## [IHRE AUFGABEN]
1 > Entscheiden Sie jeweils mit Ja oder Nein, ob die folgenden Aussagen der Besprechung von First Cow entsprechen, und führen Sie dazu die ausschlaggebende Stelle der Besprechung als wörtliches Zitat an: (a) Cookie und King Lu haben sich auf dem Markt kennengelernt. (b) Die Milch für das Gebäck stammt von der Kuh des Hauptmanns. (c) Der Film ist im Breitbildformat gedreht.
2 > Schreiben Sie die Besprechung von First Cow im Anschluss an ihren letzten Satz weiter.
======== VORLIEGENDER TEXT ========
Nur in einem sind sich die beiden Filme einig: Für Frauen ist an diesem Ort kein Platz. Auch in First Cow lassen sich die weiblichen Rollen an einer Hand abzählen und für die namentlich genannten braucht es nicht einmal einen einzigen Finger. Im Zentrum der Geschichte stehen stattdessen der Koch Cookie Figowitz (John Magaro) und sein chinesischer Freund King Lu (Orion Lee). Die beiden haben sich eines Nachts im Wald kennengelernt, aber das ist eine andere Geschichte. Nun teilen sie sich eine kleine Hütte am Rande eines Forts und verkaufen auf dem Markt selbstgemachtes „Ölgebäck“ – je nach Land und Region auch Donut, Berliner oder Pfannkuchen genannt. Die hierfür notwendige Milch rauben sie nachts klammheimlich der ersten und einzigen Kuh der Region, Besitztum des hiesigen Hauptmanns. Und natürlich kann dieses illegale Geschäft nicht lange gut gehen…

Cookie mitten im Wald. Er wirkt verloren in den Büschen und Bäumen.

© Allyson Riggs/A24

In ruhigen bis statischen Kameraeinstellungen und Bildkompositionen zum Niederknien inszeniert Kelly Reichardt hier ein durch und durch ernst gemeintes und dem Realismus verhaftetes Frontier-Setting. Schon das 4:3 Format verbietet dabei das Schwelgen in sublimen Landschaftspanoramen des Hochglanz-Westerns und reduziert die Geschichte ganz auf ihre Figuren und deren Beziehung. Der sanfte, aber omnipräsente Humor liegt dabei in der Tiefe, nicht im Stile einer Komödie an der greifbaren Oberfläche, und entspringt größtenteils der subtilen Entlarvung jener Männlichkeit, die der klassische Western zum Heldenmythos erhoben hat.

Während die beiden Hauptfiguren miteinander tun, was Männer abseits der Zivilisation nun einmal tun müssen – nämlich putzen, kochen und Socken stopfen – erinnern die übrigen Bewohner des nahen Forts eher an Höhlentrolle. Ihre Dialoge können vermutlich nur mit drei Shots Whisky intus voll erfasst werden, so dass es uns nicht weiter verwundert, dass sie ihre Konflikte vornehmlich non-verbal austragen. Cookie und King bilden als empfindsame und hilfsbereite Menschen hierzu einen fast überdeutlichen Kontrast.
======== DATENAUSZÜGE ========
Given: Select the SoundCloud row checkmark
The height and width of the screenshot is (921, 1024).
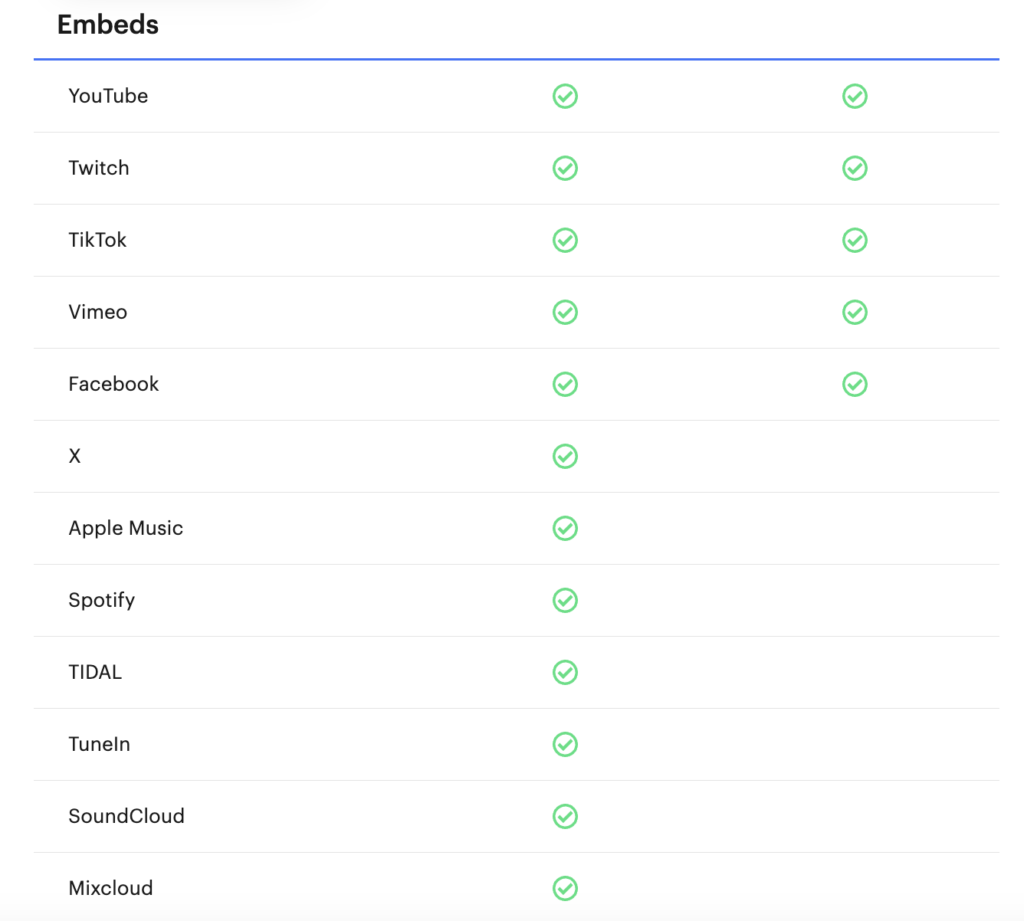Looking at the screenshot, I should click(565, 816).
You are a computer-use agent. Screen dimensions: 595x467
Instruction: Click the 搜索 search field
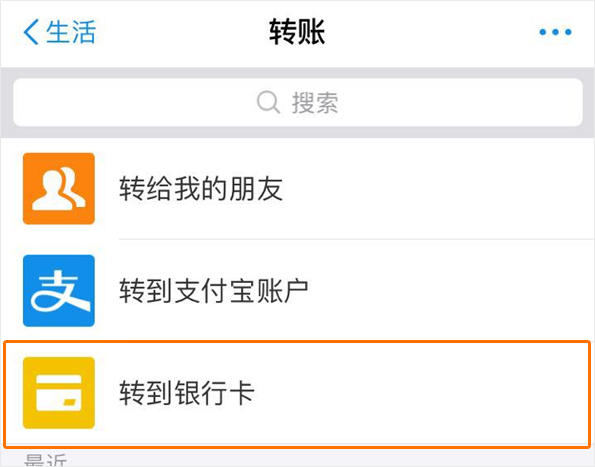(298, 102)
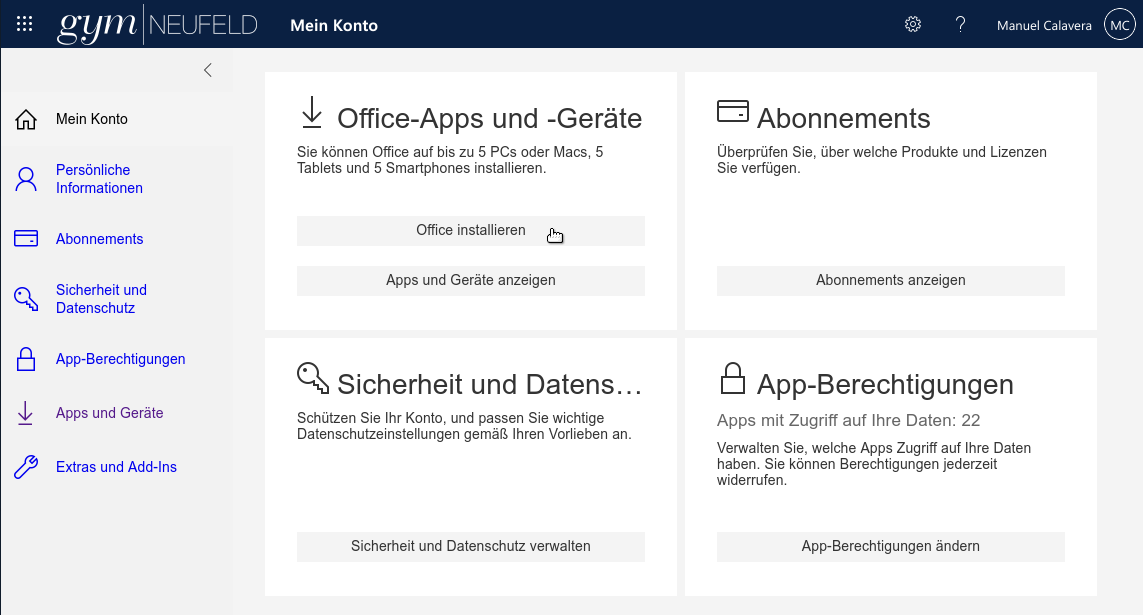
Task: Click the gym Neufeld logo
Action: (x=159, y=25)
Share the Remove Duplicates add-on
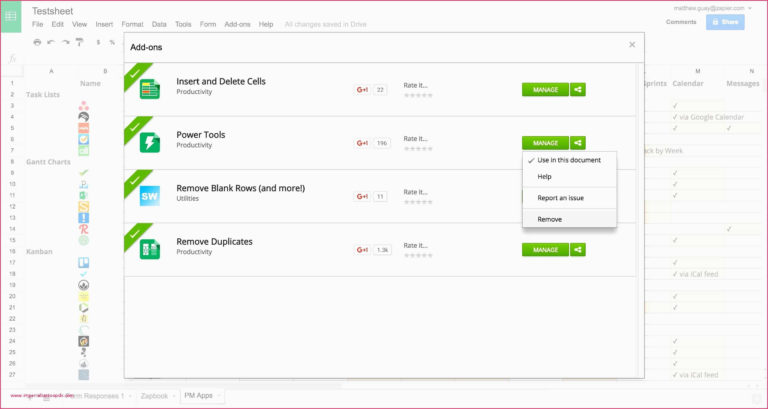Image resolution: width=768 pixels, height=409 pixels. click(578, 249)
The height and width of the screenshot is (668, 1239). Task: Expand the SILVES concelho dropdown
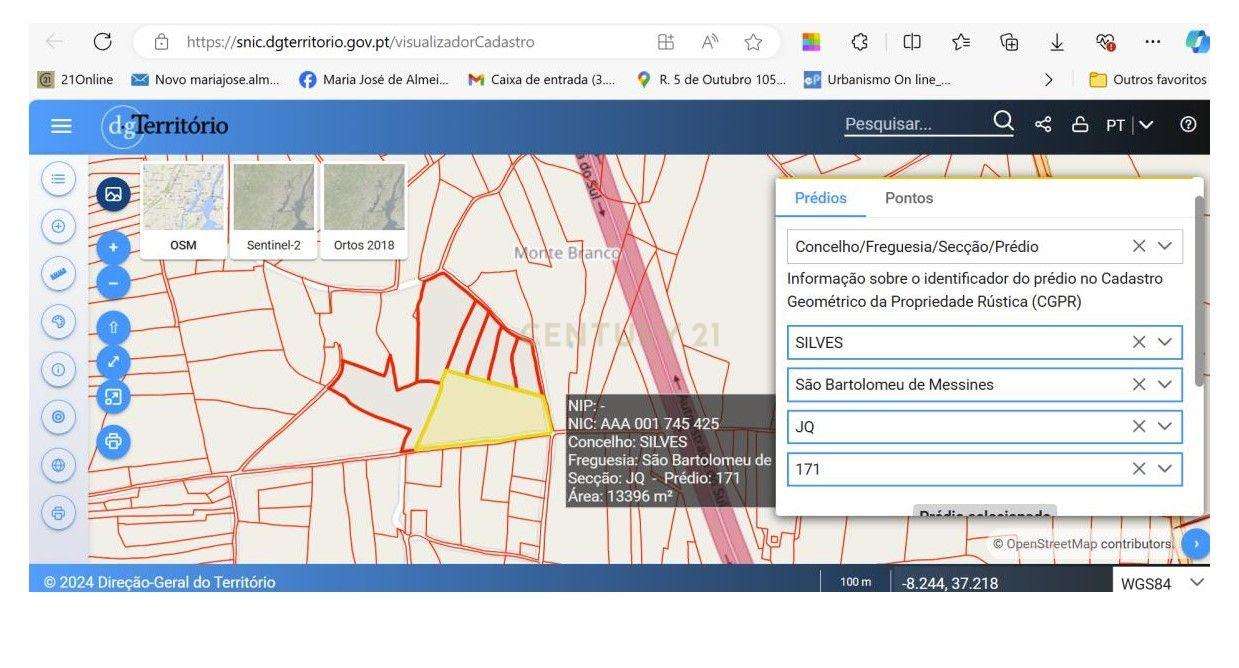[x=1164, y=342]
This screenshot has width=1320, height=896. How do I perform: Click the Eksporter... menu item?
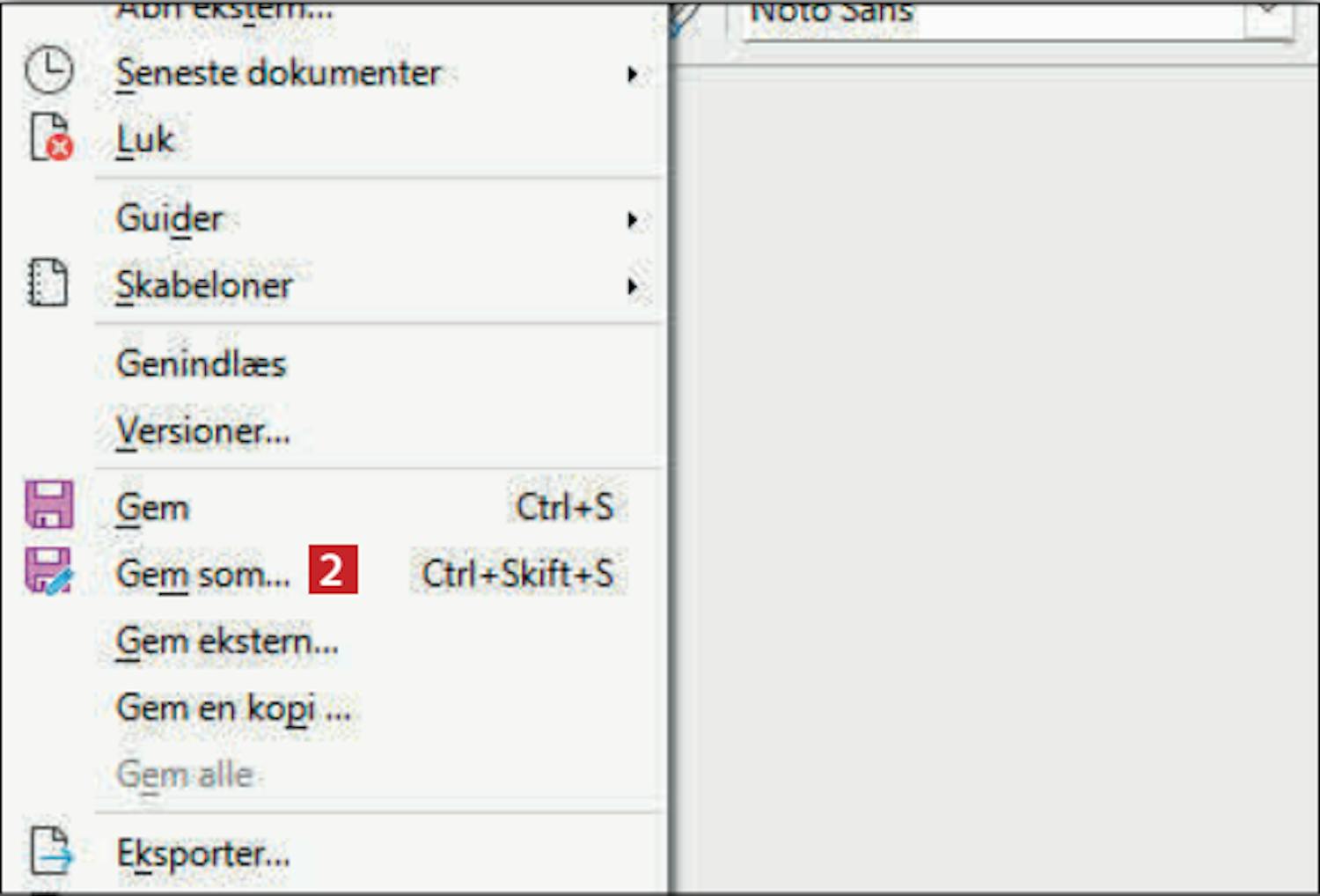point(203,853)
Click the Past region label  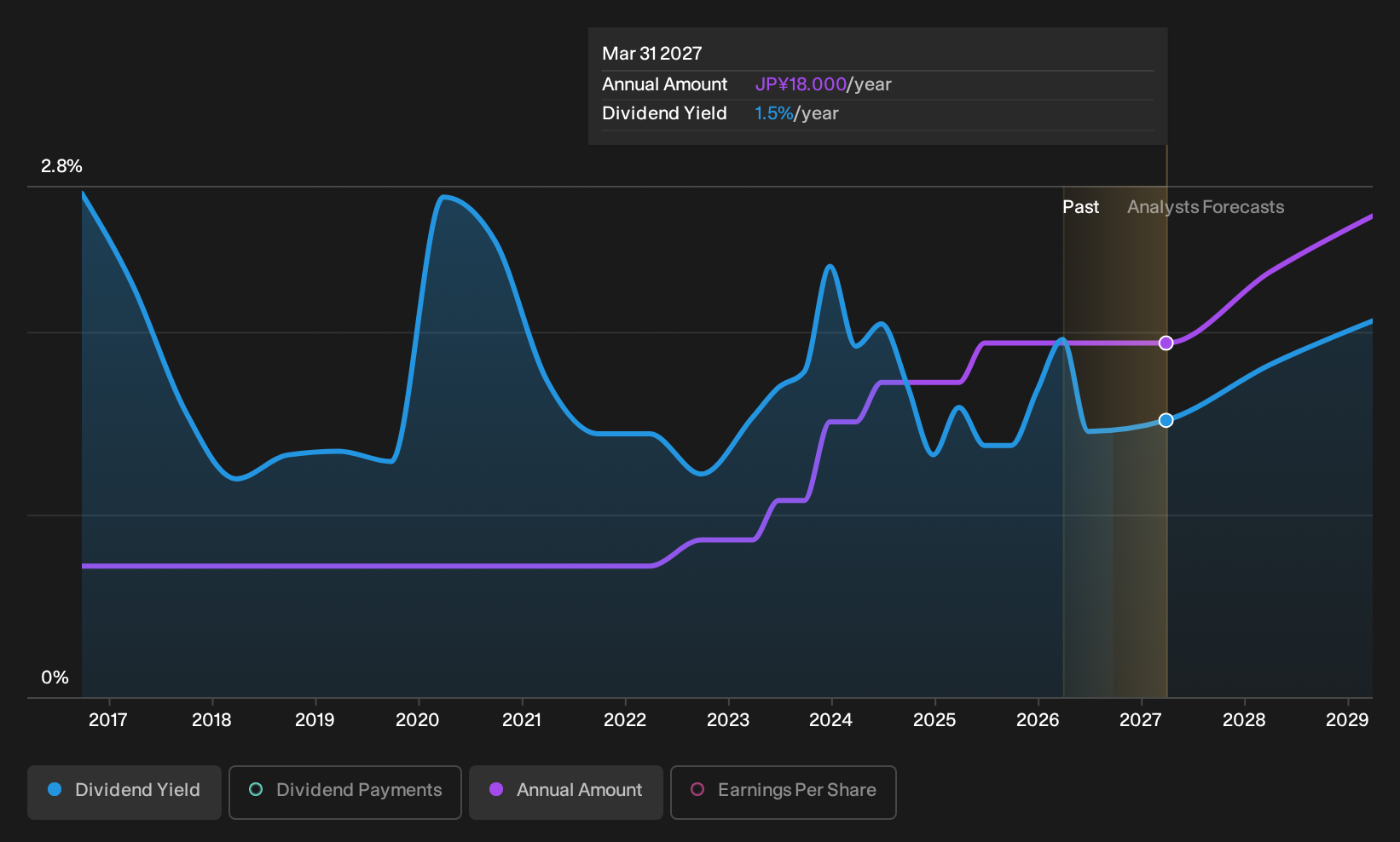(x=1080, y=207)
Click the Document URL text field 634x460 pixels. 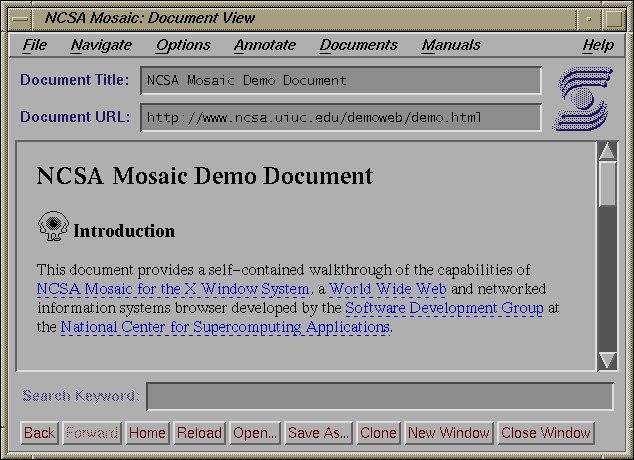coord(340,118)
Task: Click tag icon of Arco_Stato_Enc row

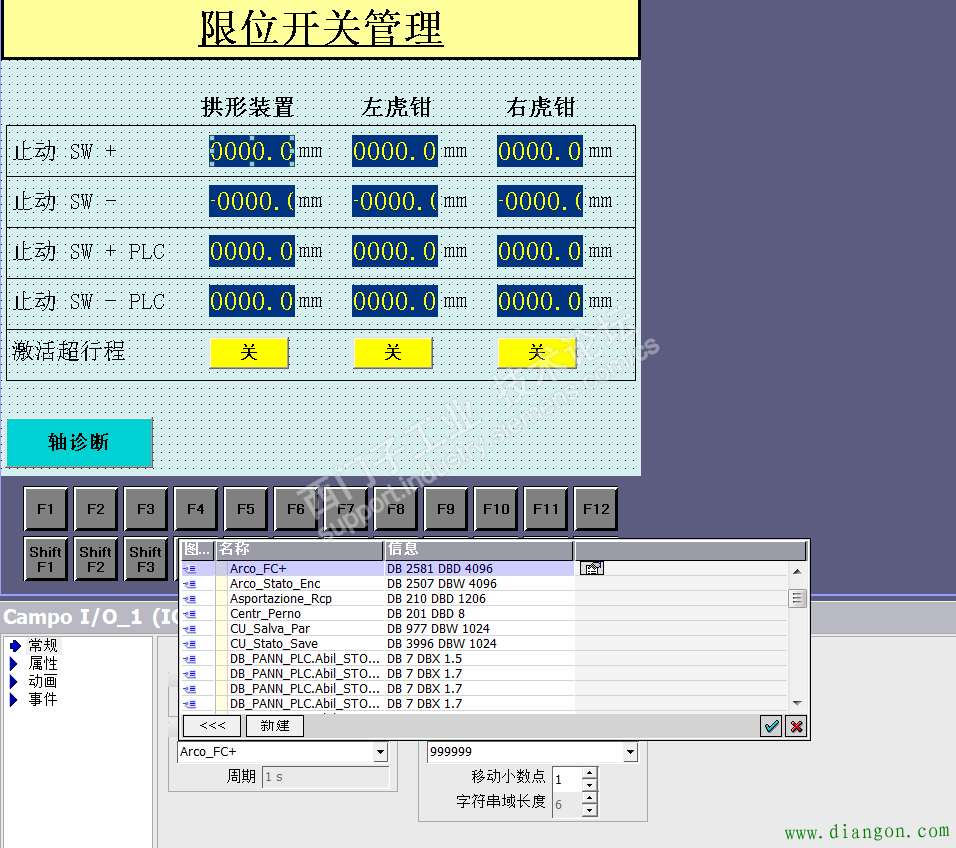Action: tap(189, 584)
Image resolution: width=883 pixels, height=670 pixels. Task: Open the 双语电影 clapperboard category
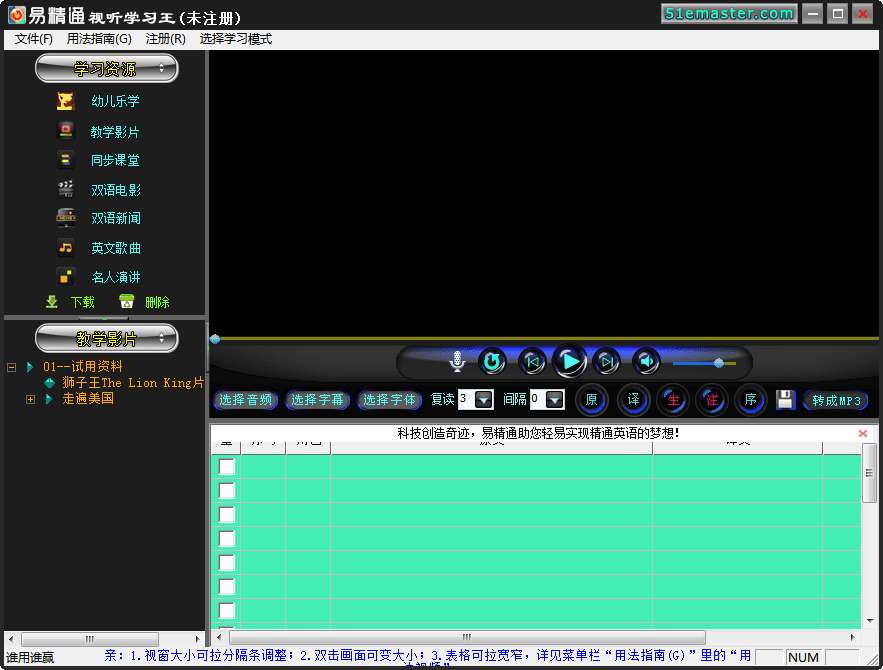pyautogui.click(x=66, y=189)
========
## [ANTWORTEN IM EINZELNEN]
1 >
(a) Nein: „Die beiden haben sich eines Nachts im Wald kennengelernt“
(b) Ja: „Die hierfür notwendige Milch rauben sie nachts klammheimlich der ersten und einzigen Kuh der Region, Besitztum des hiesigen Hauptmanns.“
(c) Nein: „Schon das 4:3 Format verbietet dabei das Schwelgen in sublimen Landschaftspanoramen des Hochglanz-Westerns“

2 >
Cookie im Wald, die Sonne scheint und taucht ihn in güldenes Licht.

© Allyson Riggs/A24

Die Seitenhiebe auf das in der US-Kultur (und nicht nur dort) tief verankerte Männlichkeitsideal von physischer Stärke, Konkurrenz und Aggression vollzieht Kelly Reichardt in First Cow derart subtil, dass ein beträchtlicher Teil ihres Publikums sie wohl nur unbewusst wahrnehmen wird. Was diese gesellschaftspolitischen Kommentare freilich kein bisschen weniger wahr macht. Mit Zaunpfählen zu fuchteln ist ohnehin nicht die Art der Regisseurin, die wir durch Filme wie Certain Women oder Night Moves bereits als eine Freundin des eher leisen und bedächtigen Kinos kennen. Auch First Cow nimmt sich für die Narration jede Menge Zeit, setzt nicht auf komplexe Handlungsstränge, sondern auf eine simple Geschichte, die von ihrer Atmosphäre und den Figuren lebt und deren Ende ein kurzer Prolog ohnehin gleich zu Anfang vorweggenommen hat. First Cow geht es also nicht um Spannung, sondern um das Portrait einer ganz besonderen Männerfreundschaft, die wir im Kino in dieser Form viel zu selten sehen.

Die Kuh ist da: Eine Kuh läuft über einen Holzsteg an Land. Am Flussufer und Waldrand stehen Männer in Kleidung des 19. Jahrhunderts.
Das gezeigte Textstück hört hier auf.